• WHAT YOU ARE ASKED TO DO
Return every line of the data exactly as it stands.

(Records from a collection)
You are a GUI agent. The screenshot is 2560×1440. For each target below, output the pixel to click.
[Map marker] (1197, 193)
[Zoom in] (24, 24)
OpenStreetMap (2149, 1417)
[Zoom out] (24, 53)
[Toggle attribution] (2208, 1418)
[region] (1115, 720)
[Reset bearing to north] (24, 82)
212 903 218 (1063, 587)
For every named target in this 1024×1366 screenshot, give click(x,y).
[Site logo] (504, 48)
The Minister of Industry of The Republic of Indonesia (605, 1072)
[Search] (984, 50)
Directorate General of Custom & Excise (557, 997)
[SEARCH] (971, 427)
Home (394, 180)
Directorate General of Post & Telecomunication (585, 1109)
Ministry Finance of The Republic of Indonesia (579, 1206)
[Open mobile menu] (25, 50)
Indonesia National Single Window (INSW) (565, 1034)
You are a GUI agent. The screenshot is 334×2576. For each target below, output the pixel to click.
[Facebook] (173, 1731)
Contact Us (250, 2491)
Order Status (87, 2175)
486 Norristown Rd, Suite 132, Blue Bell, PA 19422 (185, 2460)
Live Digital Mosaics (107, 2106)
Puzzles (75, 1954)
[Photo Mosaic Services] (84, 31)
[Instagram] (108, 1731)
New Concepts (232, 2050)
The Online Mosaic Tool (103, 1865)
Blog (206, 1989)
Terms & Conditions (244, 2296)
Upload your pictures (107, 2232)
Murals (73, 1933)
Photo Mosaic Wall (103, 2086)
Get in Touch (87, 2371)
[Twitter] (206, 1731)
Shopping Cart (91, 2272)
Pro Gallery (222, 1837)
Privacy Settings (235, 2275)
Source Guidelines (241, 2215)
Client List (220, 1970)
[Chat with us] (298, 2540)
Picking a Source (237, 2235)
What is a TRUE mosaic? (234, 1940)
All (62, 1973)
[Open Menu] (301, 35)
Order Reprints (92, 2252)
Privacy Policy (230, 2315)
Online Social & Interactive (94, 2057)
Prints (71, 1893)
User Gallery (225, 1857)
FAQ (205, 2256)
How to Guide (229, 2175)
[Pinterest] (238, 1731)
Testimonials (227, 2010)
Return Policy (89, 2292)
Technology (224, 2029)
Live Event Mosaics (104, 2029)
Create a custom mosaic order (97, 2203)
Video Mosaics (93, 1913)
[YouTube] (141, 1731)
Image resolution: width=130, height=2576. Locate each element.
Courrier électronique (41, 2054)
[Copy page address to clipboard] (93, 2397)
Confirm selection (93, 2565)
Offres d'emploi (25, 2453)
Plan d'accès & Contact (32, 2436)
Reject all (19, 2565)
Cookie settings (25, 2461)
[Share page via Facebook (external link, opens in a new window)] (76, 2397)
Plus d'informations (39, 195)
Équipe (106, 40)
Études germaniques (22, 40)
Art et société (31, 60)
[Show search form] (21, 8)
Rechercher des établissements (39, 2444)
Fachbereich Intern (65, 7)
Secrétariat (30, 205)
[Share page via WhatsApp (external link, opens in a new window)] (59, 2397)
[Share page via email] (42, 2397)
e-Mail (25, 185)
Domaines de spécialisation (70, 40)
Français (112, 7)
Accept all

• TASK RESULT
You are a GUI agent. The screenshot is 2560×1440. For each target below, output the pixel to click.
[Map marker] (1197, 193)
[Zoom in] (24, 24)
OpenStreetMap (2149, 1417)
[Zoom out] (24, 53)
[Toggle attribution] (2208, 1418)
[region] (1115, 720)
[Reset bearing to north] (24, 82)
212 903 218 (1063, 587)
For every named target in this 1024×1366 screenshot, give click(x,y).
[Site logo] (504, 48)
The Minister of Industry of The Republic of Indonesia (605, 1072)
[Search] (984, 50)
Directorate General of Custom & Excise (557, 997)
[SEARCH] (971, 427)
Home (394, 180)
Directorate General of Post & Telecomunication (585, 1109)
Ministry Finance of The Republic of Indonesia (579, 1206)
[Open mobile menu] (25, 50)
Indonesia National Single Window (INSW) (565, 1034)
You are a GUI agent. The screenshot is 334×2576. For each target below, output the pixel to click.
[Facebook] (173, 1731)
Contact Us (250, 2491)
Order Status (87, 2175)
486 Norristown Rd, Suite 132, Blue Bell, PA 19422 (185, 2460)
Live Digital Mosaics (107, 2106)
Puzzles (75, 1954)
[Photo Mosaic Services] (84, 31)
[Instagram] (108, 1731)
New Concepts (232, 2050)
The Online Mosaic Tool (103, 1865)
Blog (206, 1989)
Terms & Conditions (244, 2296)
Upload your pictures (107, 2232)
Murals (73, 1933)
Photo Mosaic Wall (103, 2086)
Get in Touch (87, 2371)
[Twitter] (206, 1731)
Shopping Cart (91, 2272)
Pro Gallery (222, 1837)
Privacy Settings (235, 2275)
Source Guidelines (241, 2215)
Client List (220, 1970)
[Chat with us] (298, 2540)
Picking a Source (237, 2235)
What is a TRUE mosaic? (234, 1940)
All (62, 1973)
[Open Menu] (301, 35)
Order Reprints (92, 2252)
Privacy Policy (230, 2315)
Online Social & Interactive (94, 2057)
Prints (71, 1893)
User Gallery (225, 1857)
FAQ (205, 2256)
How to Guide (229, 2175)
[Pinterest] (238, 1731)
Testimonials (227, 2010)
Return Policy (89, 2292)
Technology (224, 2029)
Live Event Mosaics (104, 2029)
Create a custom mosaic order (97, 2203)
Video Mosaics (93, 1913)
[YouTube] (141, 1731)
Image resolution: width=130, height=2576. Locate each element.
Courrier électronique (41, 2054)
[Copy page address to clipboard] (93, 2397)
Confirm selection (93, 2565)
Offres d'emploi (25, 2453)
Plan d'accès & Contact (32, 2436)
Reject all (19, 2565)
Cookie settings (25, 2461)
[Share page via Facebook (external link, opens in a new window)] (76, 2397)
Plus d'informations (39, 195)
Équipe (106, 40)
Études germaniques (22, 40)
Art et société (31, 60)
[Show search form] (21, 8)
Rechercher des établissements (39, 2444)
Fachbereich Intern (65, 7)
Secrétariat (30, 205)
[Share page via WhatsApp (external link, opens in a new window)] (59, 2397)
[Share page via email] (42, 2397)
e-Mail (25, 185)
Domaines de spécialisation (70, 40)
Français (112, 7)
Accept all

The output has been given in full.